» **What you are asked to do**
Return the entries below word for word, beginning with the line that contains "Where should I" and continuing through the end of the entries. Leave out the pictures.

**** Input material

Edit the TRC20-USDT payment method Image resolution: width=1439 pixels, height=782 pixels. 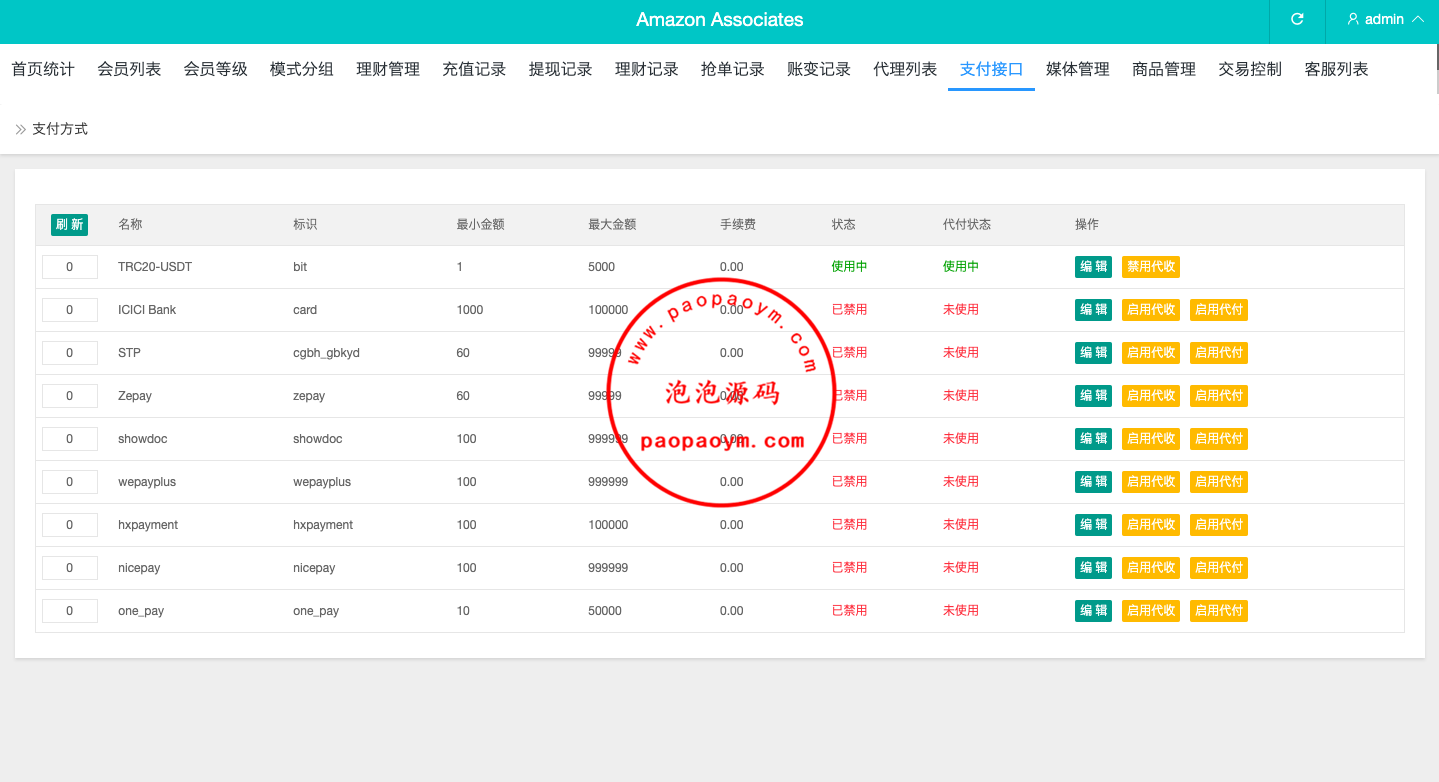coord(1093,267)
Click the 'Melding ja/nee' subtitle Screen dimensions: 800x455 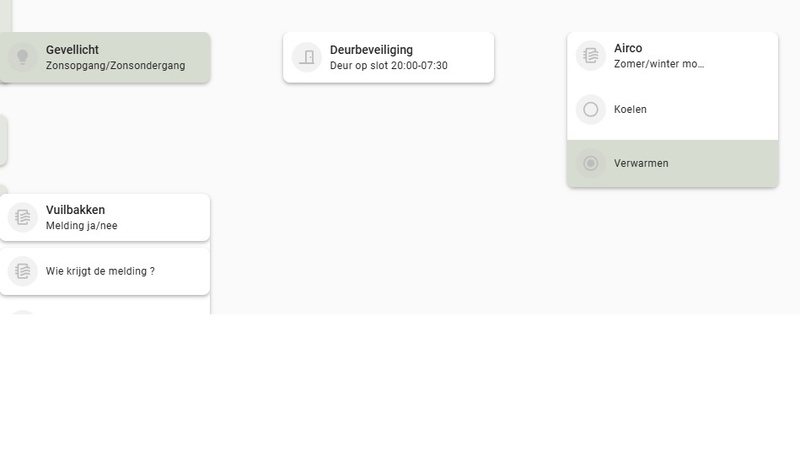click(x=82, y=226)
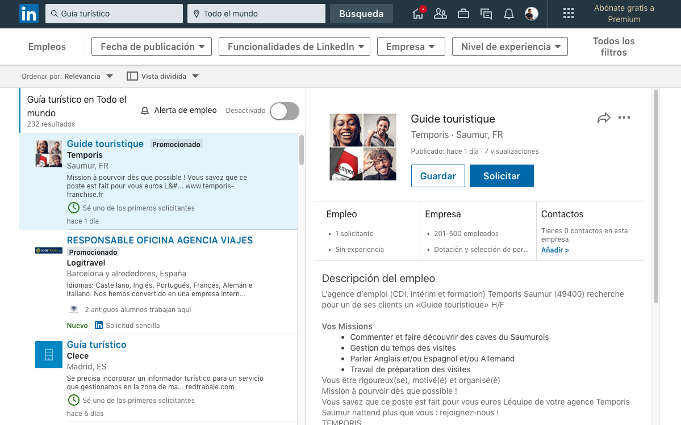Expand the Fecha de publicación filter
The image size is (681, 425).
pos(152,47)
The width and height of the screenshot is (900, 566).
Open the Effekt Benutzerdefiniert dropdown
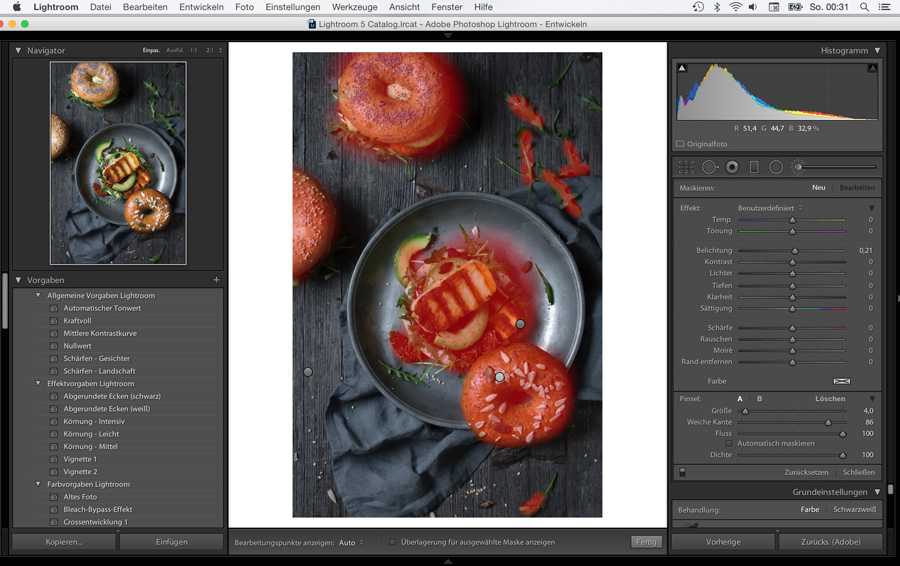[x=770, y=208]
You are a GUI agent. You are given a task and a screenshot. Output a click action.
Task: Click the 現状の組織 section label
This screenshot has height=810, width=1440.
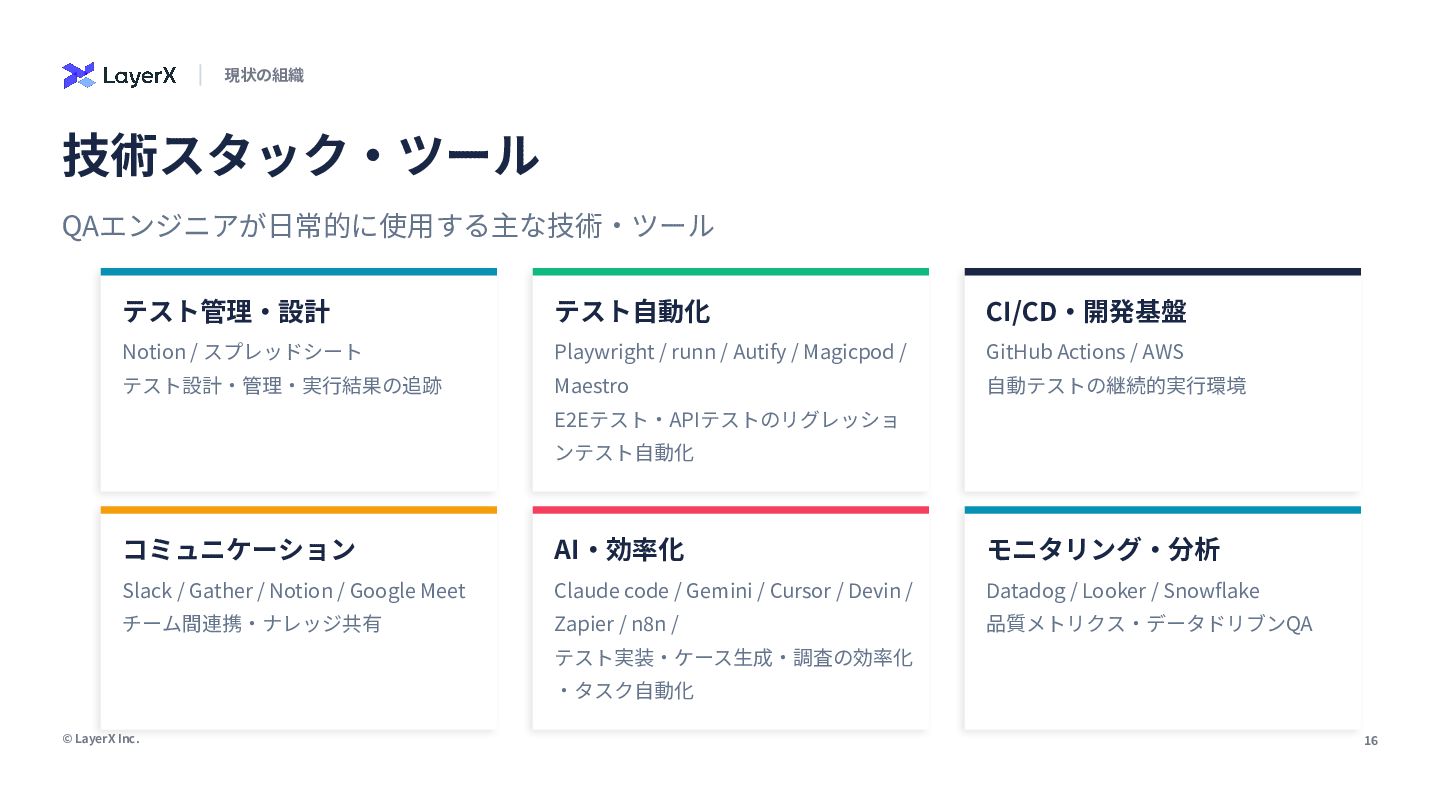[264, 75]
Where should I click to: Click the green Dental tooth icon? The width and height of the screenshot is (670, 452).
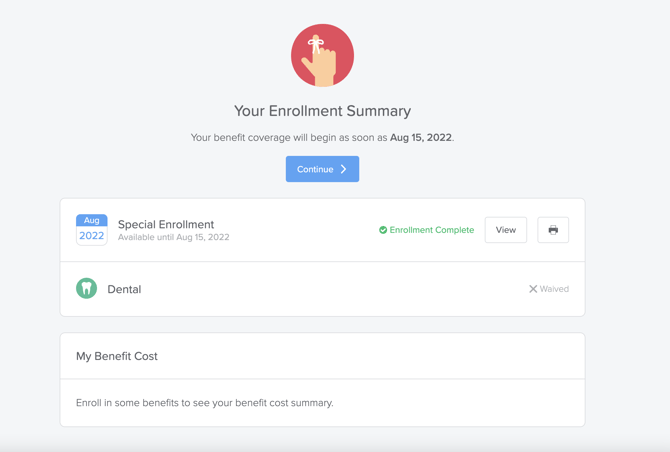87,289
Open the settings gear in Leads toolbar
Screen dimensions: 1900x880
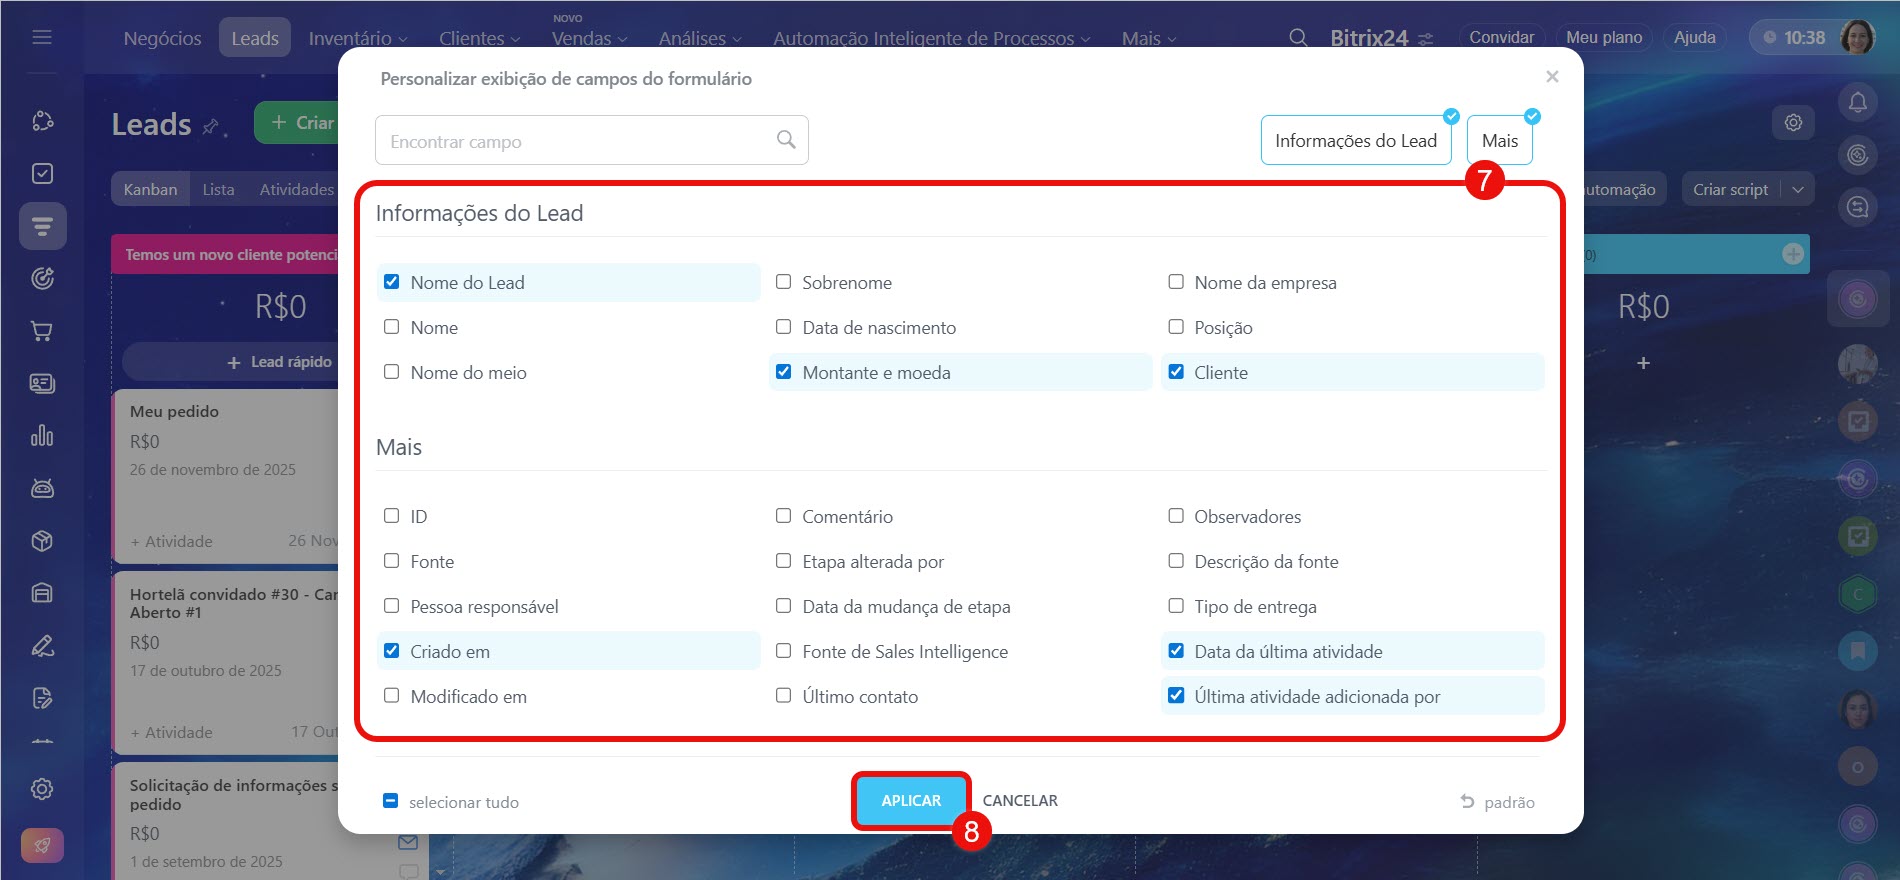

********

» **Worked solution**
Where should I click to: Click the green Dental tooth icon? The width and height of the screenshot is (670, 452).
87,289
Open the settings gear in Leads toolbar
Screen dimensions: 1900x880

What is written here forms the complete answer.